Because advanced age, male sex, and low BMI were strong risk factors for death by respiratory failure, we evaluated whether including the disease history (stroke and gastric ulcer) and laboratory data (TC, D-D, and fibrinogen) with the basic parameters (age, sex, and BMI) improved the prediction of respiratory death in the Cox proportional hazard analysis by using C-statistics. In overall subjects, area under curves (AUCs) of receiver operator characteristics (ROC) curves were not significantly different among model 1, model 2, and model 3 (Fig. 3a and Table 3). However, since respiratory death occurred more frequently in men than women, the differences of AUCs were separately analyzed in men and women. The addition of laboratory data (TC, D-D, and fibrinogen) significantly improved the AUC in model 3 compared to that in models 1 and 2 in men (Fig. 3b and Table 3), but not in women (Fig. 3c and Table 3).

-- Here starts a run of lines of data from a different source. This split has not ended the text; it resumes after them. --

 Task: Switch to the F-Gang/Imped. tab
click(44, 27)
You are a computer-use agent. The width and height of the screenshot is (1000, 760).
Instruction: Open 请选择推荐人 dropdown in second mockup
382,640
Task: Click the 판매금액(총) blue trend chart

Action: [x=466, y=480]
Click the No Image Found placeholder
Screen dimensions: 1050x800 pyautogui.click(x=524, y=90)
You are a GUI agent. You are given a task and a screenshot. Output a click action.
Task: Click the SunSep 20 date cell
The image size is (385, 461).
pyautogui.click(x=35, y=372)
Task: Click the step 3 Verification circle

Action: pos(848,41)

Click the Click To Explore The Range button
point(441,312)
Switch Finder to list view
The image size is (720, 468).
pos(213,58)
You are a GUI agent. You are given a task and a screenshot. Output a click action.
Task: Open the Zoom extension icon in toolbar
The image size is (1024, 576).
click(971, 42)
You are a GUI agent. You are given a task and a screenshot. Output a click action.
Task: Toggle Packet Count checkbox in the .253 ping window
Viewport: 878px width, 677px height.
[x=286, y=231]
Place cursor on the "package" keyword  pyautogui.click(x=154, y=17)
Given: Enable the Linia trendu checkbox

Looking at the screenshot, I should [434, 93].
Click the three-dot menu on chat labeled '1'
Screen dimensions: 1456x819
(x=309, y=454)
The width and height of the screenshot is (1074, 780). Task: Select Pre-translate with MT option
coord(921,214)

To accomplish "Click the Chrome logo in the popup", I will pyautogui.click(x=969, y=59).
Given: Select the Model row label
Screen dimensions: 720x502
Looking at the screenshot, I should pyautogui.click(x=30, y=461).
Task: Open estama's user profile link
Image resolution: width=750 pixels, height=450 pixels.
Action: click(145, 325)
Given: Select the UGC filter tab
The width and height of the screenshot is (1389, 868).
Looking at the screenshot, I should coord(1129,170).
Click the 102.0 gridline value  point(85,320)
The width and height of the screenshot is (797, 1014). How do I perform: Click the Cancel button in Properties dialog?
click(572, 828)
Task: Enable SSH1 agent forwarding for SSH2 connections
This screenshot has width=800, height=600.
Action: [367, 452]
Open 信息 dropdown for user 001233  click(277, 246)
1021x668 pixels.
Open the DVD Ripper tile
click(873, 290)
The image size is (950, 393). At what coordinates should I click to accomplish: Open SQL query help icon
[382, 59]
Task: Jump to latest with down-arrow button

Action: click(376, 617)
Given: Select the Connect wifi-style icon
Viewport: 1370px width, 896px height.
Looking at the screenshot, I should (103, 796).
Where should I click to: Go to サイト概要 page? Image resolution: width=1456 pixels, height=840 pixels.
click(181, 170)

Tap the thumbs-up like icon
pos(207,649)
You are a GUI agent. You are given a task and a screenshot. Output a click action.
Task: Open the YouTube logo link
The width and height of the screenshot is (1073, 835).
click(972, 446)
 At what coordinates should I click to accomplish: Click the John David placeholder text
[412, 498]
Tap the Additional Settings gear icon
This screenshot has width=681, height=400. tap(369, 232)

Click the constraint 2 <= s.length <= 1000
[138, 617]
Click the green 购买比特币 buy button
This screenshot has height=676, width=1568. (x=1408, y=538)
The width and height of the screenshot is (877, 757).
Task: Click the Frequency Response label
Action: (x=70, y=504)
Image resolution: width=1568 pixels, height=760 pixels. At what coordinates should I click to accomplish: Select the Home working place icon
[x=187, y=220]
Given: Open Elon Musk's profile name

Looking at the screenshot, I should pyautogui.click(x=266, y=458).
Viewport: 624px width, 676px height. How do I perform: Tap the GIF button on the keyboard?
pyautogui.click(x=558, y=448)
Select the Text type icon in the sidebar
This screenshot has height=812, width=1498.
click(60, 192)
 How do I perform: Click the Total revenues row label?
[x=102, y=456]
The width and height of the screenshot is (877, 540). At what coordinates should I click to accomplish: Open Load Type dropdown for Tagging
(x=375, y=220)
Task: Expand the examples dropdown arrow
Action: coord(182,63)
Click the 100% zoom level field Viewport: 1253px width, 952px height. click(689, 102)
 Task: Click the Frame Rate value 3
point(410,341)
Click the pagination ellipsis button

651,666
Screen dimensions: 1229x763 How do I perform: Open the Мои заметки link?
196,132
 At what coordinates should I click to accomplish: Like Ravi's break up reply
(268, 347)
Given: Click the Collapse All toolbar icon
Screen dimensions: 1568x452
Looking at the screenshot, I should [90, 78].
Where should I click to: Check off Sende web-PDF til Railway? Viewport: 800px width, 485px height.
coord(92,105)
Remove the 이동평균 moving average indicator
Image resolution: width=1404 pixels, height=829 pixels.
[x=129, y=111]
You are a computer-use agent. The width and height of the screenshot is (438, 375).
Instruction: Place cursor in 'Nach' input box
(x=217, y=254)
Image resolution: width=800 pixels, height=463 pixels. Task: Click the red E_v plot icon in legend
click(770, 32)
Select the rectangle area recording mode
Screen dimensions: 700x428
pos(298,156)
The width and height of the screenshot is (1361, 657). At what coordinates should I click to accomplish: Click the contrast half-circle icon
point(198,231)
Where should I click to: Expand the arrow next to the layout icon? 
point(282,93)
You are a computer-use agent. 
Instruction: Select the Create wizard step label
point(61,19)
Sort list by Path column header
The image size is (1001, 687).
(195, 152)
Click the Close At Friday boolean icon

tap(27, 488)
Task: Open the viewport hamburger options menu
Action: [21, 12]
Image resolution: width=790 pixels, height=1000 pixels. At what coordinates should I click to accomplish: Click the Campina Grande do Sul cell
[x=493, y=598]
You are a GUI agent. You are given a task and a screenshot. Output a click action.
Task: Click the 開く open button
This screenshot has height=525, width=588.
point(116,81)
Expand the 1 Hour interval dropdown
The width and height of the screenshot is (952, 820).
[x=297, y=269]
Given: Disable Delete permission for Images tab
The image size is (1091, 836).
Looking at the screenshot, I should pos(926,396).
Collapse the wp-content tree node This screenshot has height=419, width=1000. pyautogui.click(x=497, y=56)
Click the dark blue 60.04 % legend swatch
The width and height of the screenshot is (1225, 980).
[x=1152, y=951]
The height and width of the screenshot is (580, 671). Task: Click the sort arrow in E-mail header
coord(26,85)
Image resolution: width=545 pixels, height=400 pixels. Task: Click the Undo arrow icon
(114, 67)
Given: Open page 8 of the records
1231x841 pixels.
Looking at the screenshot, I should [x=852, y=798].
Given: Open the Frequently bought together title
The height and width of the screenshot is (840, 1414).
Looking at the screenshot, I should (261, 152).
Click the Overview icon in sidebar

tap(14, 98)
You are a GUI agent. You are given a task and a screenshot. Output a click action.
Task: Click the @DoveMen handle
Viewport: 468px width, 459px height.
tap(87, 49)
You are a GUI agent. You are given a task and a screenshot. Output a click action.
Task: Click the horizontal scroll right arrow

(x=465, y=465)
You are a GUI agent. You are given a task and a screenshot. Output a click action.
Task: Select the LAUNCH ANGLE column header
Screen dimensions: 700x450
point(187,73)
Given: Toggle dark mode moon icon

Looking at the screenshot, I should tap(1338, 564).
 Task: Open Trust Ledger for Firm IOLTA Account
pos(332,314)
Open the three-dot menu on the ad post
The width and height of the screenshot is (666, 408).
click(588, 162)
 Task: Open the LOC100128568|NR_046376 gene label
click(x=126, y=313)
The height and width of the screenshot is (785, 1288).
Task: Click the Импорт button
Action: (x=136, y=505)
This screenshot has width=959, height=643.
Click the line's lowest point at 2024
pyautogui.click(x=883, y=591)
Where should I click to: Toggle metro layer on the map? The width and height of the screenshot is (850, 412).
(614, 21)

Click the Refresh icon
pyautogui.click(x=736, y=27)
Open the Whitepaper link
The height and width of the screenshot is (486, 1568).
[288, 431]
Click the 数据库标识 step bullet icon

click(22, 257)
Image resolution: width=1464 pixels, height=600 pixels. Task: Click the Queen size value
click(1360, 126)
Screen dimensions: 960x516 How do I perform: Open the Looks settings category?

Figure 3: Receiver operating characteristic (ROC) curve analyses for predicting respiratory death by Cox proportional hazard analysis.
Figure 3

ROC curves for predicting respiratory death by Cox proportional hazard analyses were plotted in all (a), male (b), and female (c) subjects. Variables in each model were as follows: model 1 (black curve), age, sex and BMI; model 2 (blue curve), age, sex, BMI, history of stroke and gastric ulcer; and model 3 (red curve), age, sex, BMI, history of stroke and gastric ulcer, and total cholesterol, D-dimer, and fibrinogen concentrations. Values of area under the curve (AUC) are indicated in the figure. Values of 95% confidence interval of AUC are shown in Table 3 of this manuscript.

Table 3: Statistical model improvement following the addition of disease history (stroke and gastric ulcer) and laboratory data (cholesterol, D-dimer, and fibrinogen concentration) in predicting mortality due to respiratory failure.

Although C statistics has been the common method for quantifying the improvement in prediction, some studies reported the limitations of this method including difficulty in interpretation of small magnitude changes and lack of clinical relevance3,4. Therefore, we used integrated discrimination improvement (IDI) and net reclassification improvement (NRI) to assess if the addition of information about disease history and laboratory data improved the prediction of respiratory death4. The addition of the disease history significantly improved the IDI and NRI in model 2 compared to model 1 (Table 3). Furthermore, the addition of laboratory data (TC, D-D, and fibrinogen) significantly improved the NRI, and IDI (Table 3) in model 3 compared to models 1 and 2.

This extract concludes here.